CrossADR: enhancing adverse drug reactions prediction for combination pharmacotherapy with cross-layer feature integration and cross-level associative learning

Abstract

Combination pharmacotherapy offers substantial therapeutic advantages but also poses substantial risks of adverse drug reactions (ADRs). The accurate prediction of ADRs with interpretable computational methods is crucial for clinical safety management, drug development, and precision medicine. However, managing ADRs remains a challenge due to the vast search space of drug combinations and the complexity of physiological responses. Current graph-based architectures often struggle to effectively integrate multi-scale biological information and frequently rely on fixed association matrices, which limits their ability to capture dynamic organ-level dependencies and generalize across diverse datasets. Here we propose CrossADR, a hierarchical framework for organ-level ADR prediction through cross-layer feature integration and cross-level associative learning. It incorporates a gated-residual-flow graph neural network to fuse multi-scale molecular features and utilizes a learnable ADR embedding space to dynamically capture latent biological correlations across 15 organ systems. Systematic evaluation on the newly constructed CrossADR-Dataset-covering 1,376 drugs and 946,000 unique combinations-demonstrates that CrossADR consistently achieves state-of-the-art performance across 80 distinct experimental scenarios and provides high-resolution insights into drug-related protein protein interactions and pathways. Overall, CrossADR represents a robust tool for cross-scale biomedical information integration, cross-layer feature integration as well as cross-level associative learning, and can be effectively utilized to prevent ADRs in clinical decision-making.

Figures (8)

• Figure 1: Overview of the CrossADR framework for organ-level adverse drug reaction (ADR) prediction. (A) Input: drug pairs, as well as the 15 ADR labels at organ level. (B) The training and application workflow of CrossADR for predicting ADRs and performing downstream PPI network and pathway analysis. (C) Architectural comparison between baseline methods (GNN-KG-based, OrganADR) and the proposed CrossADR model, highlighting two proposed important module: (1) the cross-layer feature integration module, (2) the learnable ADR embeddings as well as cross-level gated module and attention mechanisms.

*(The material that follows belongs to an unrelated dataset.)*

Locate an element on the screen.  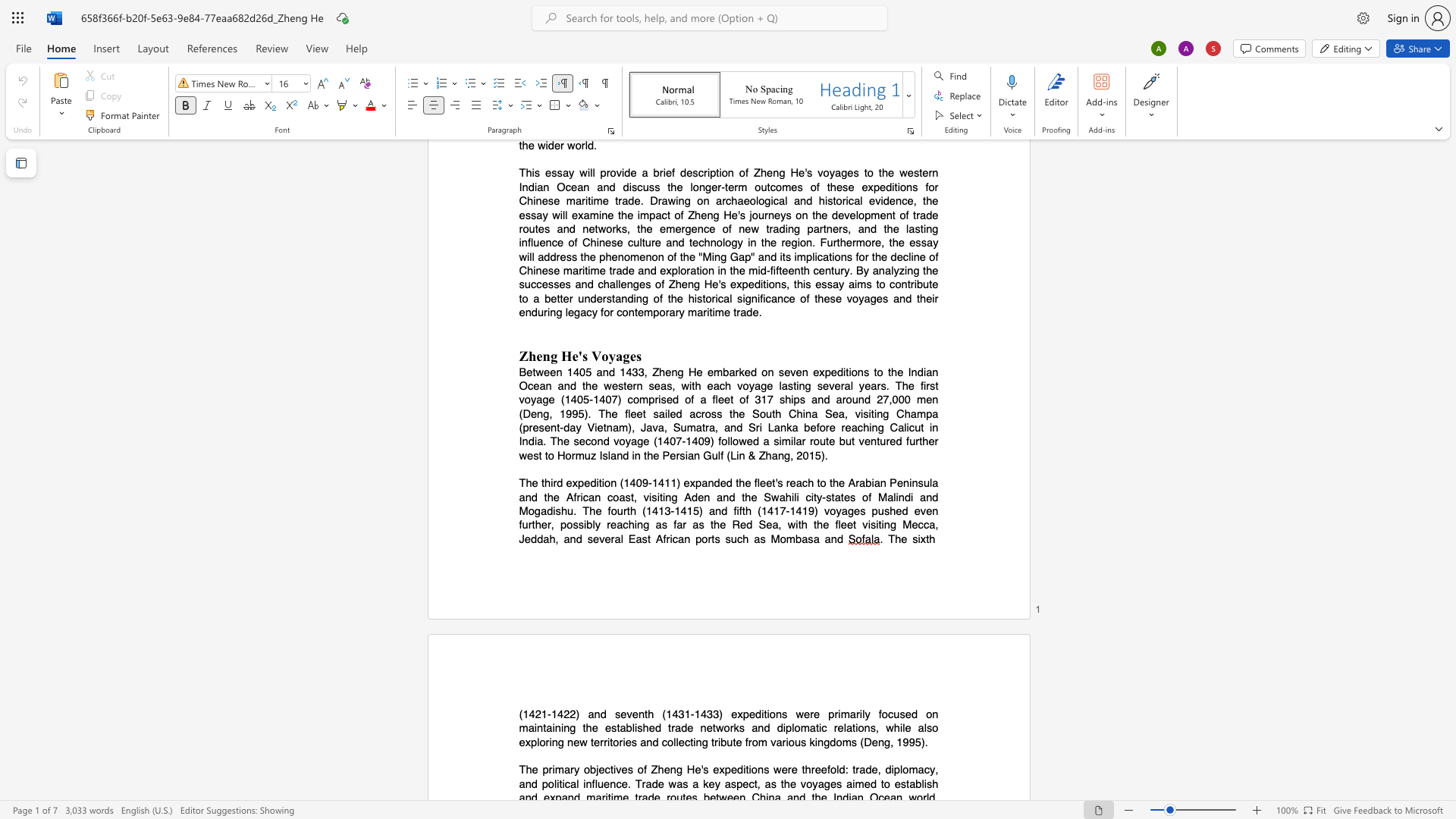
the subset text "22) and seventh (" within the text "(1421-1422) and seventh (1431-1433) expeditions were primarily focused on" is located at coordinates (563, 714).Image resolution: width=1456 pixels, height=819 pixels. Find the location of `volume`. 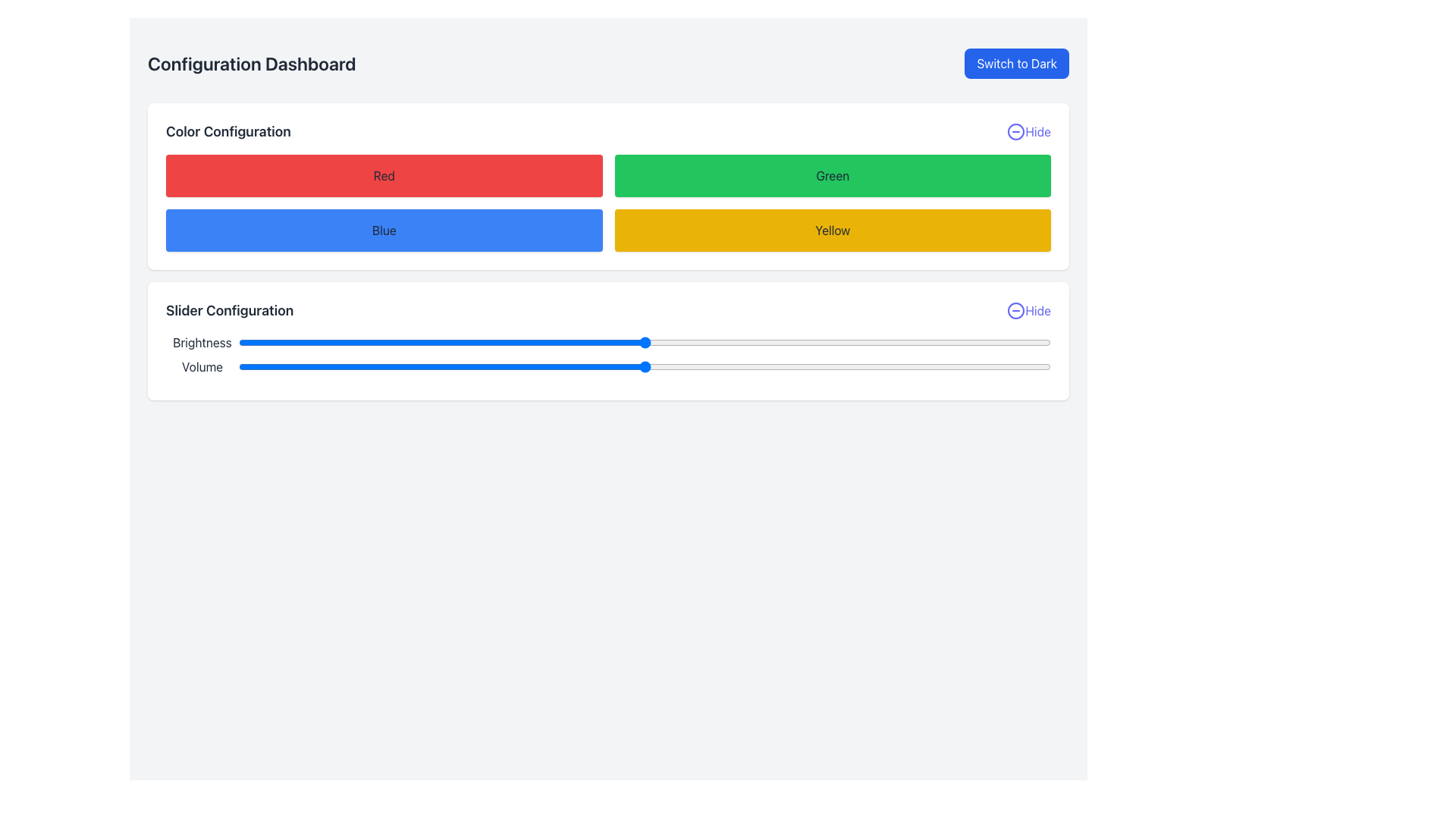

• Figure 2: Detailed architecture of CrossADR. (A) Task setting for "emerging drug -emerging drug" ADR prediction task. (B) The cross-layer GNN on KG module. (C) The workflow of CrossADR. (D) Molecular feature. (E) The cross-level gated module and attention module with learnable ADR embedding space.

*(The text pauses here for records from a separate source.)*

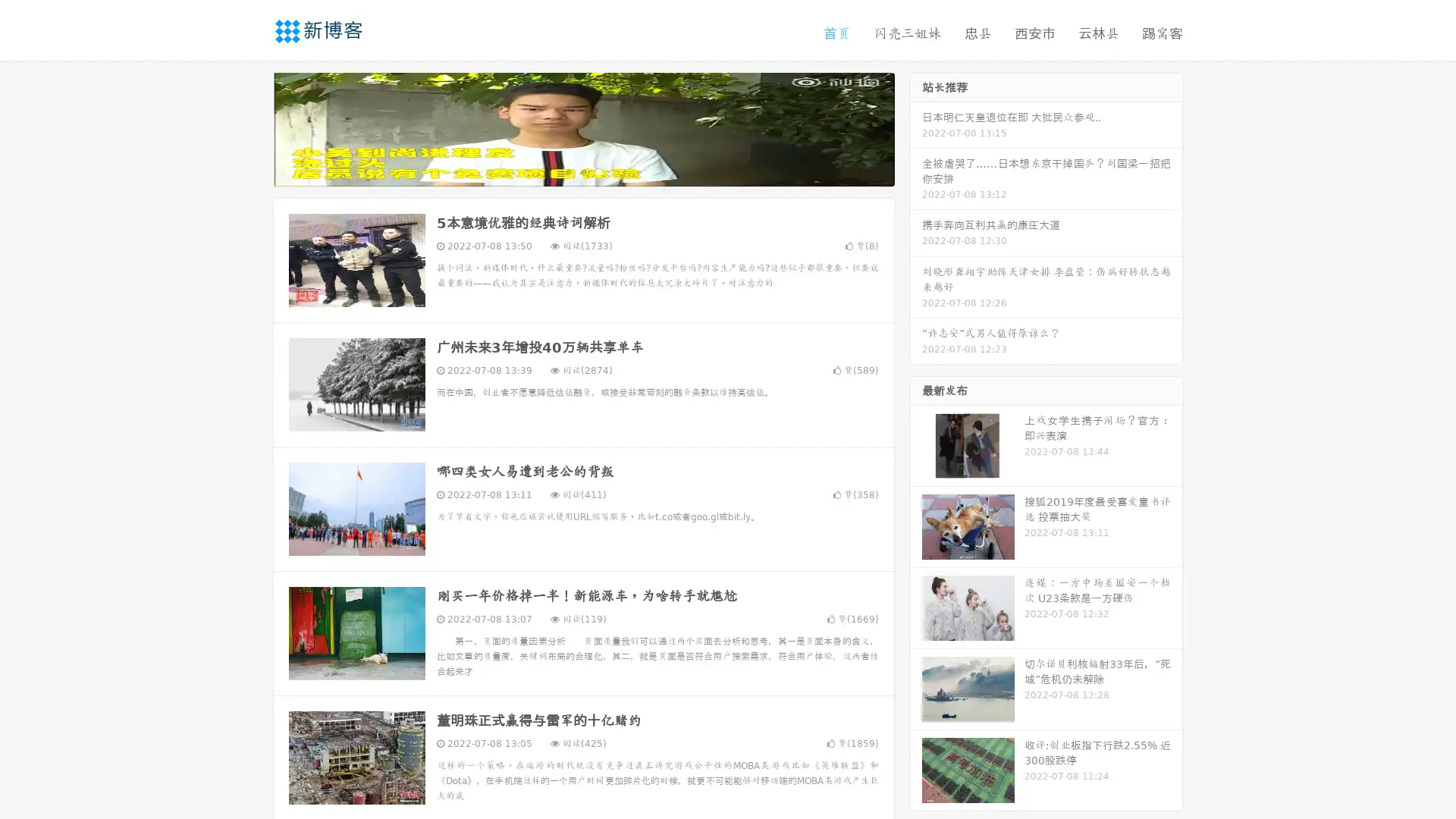  I want to click on Go to slide 1, so click(567, 171).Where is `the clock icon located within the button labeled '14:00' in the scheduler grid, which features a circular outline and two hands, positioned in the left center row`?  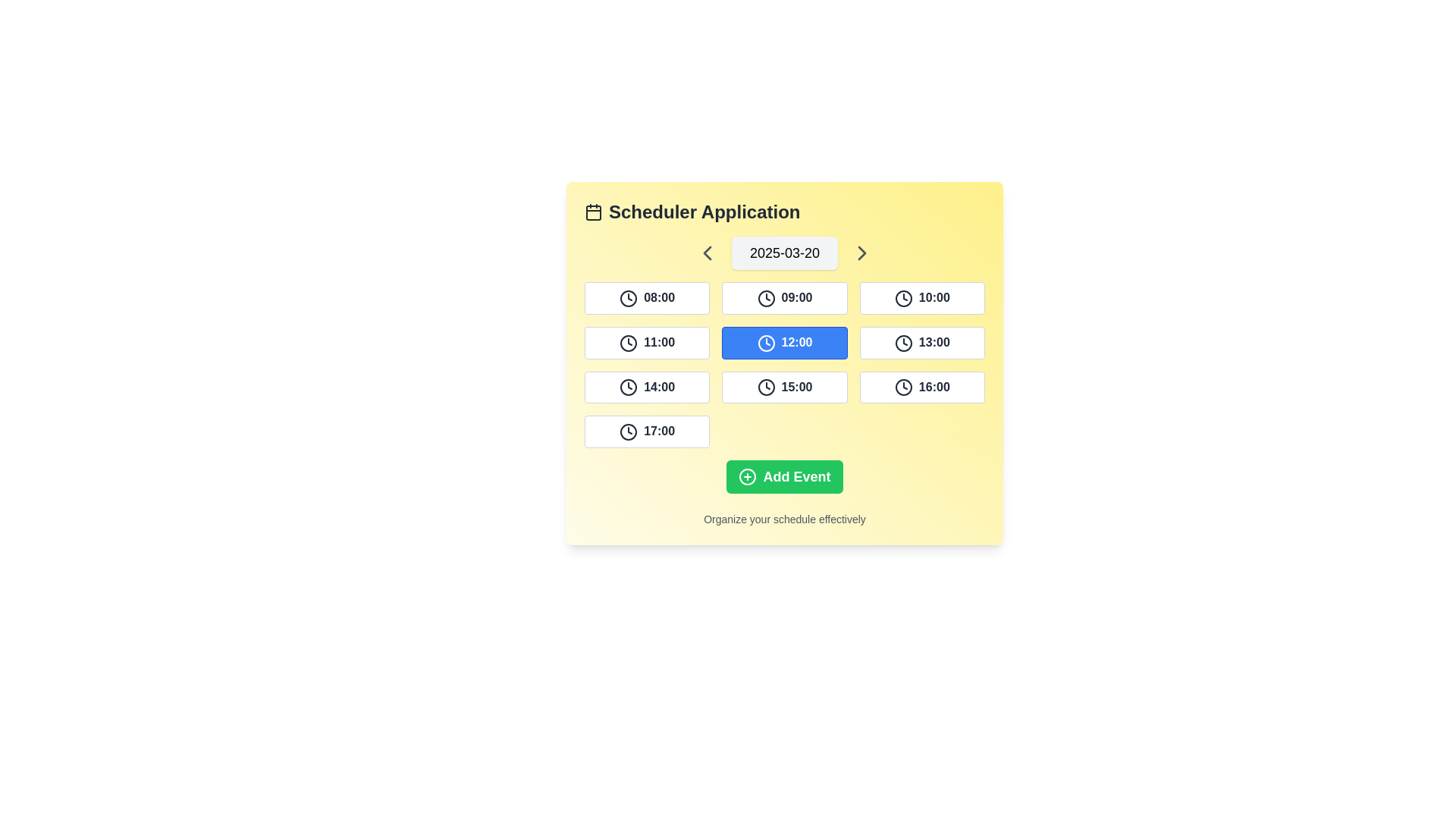
the clock icon located within the button labeled '14:00' in the scheduler grid, which features a circular outline and two hands, positioned in the left center row is located at coordinates (629, 387).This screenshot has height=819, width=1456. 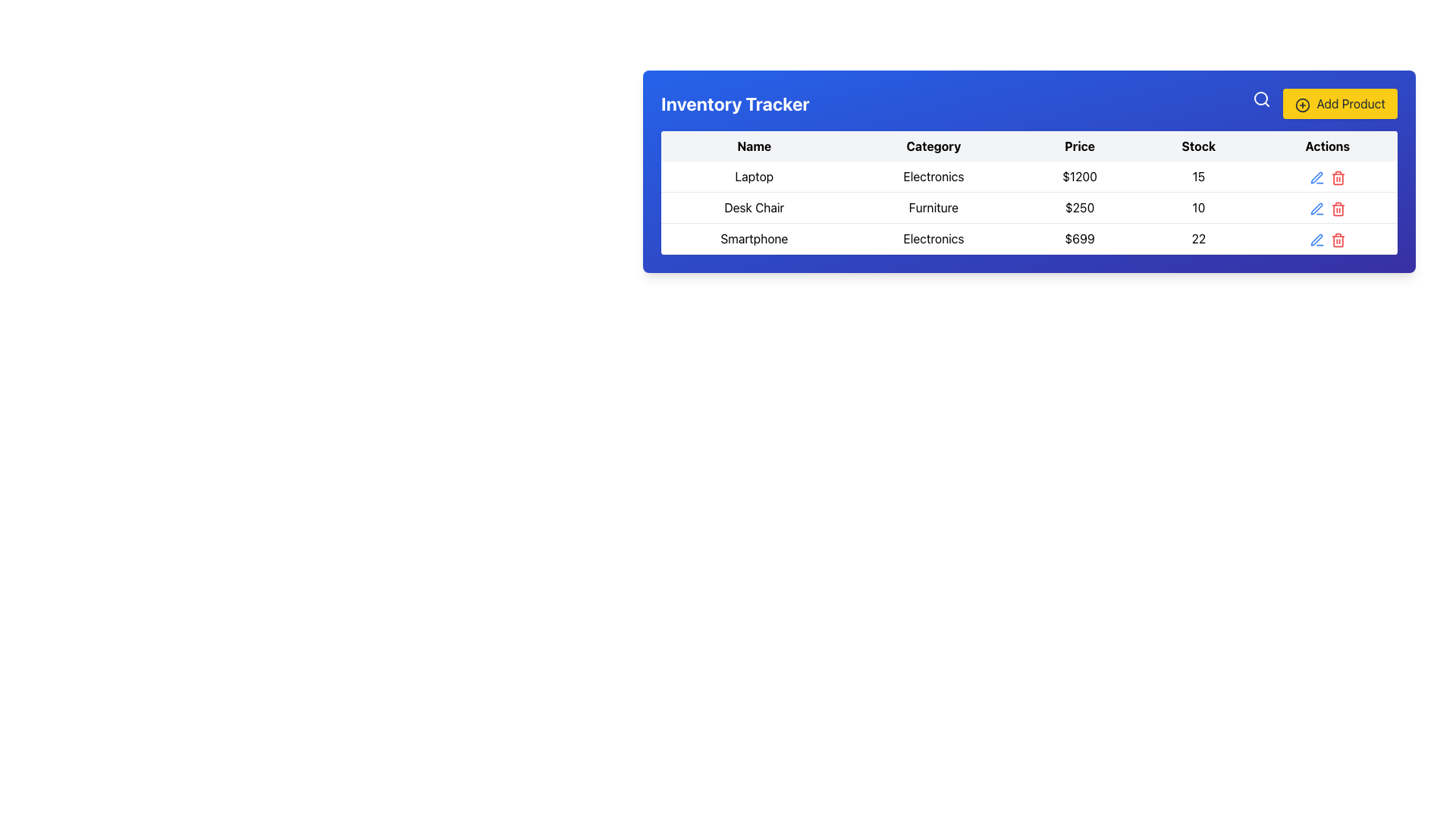 What do you see at coordinates (1338, 210) in the screenshot?
I see `the 'delete' action icon located in the 'Actions' column of the data table` at bounding box center [1338, 210].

• Figure 3: Knowledge Graph (KG) construction and ablated KGs. (A) Integration of TWOSIDES and ADReCS, as well as the topology of the basic KG. (B,C,D) Three ablated KGs for comparison. B, C and D for ablated KG 1, 2 and 3. Based on the basic KG, different type of information is removed accordingly.

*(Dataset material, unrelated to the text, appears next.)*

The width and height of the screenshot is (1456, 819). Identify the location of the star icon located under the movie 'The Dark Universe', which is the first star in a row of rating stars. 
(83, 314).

• Figure 4: Data annotation and sample generation for the CrossADR-Dataset. (A) Mapping drug combinations from TWOSIDES and ADRECS to 15 specific organs to create multi organ ADR labels. (B) Integration of synergistic and ADR-related information from DrugBank to define positive and negative samples.
• Figure 5: Construction and statistics of the CrossADR-Dataset. (A) Determine the drugs to be analyzed for CrossADR. (B) Construction of one sample (one drug combination and its annotations); definition of positive sample and negative sample. (C) CrossADR database, CrossADR-Dataset D and CrossADR-Dataset R. (D, E) Comparison of the number of drugs, total combination space and other metrics between OrganADR-Dataset and the proposed CrossADR-Dataset.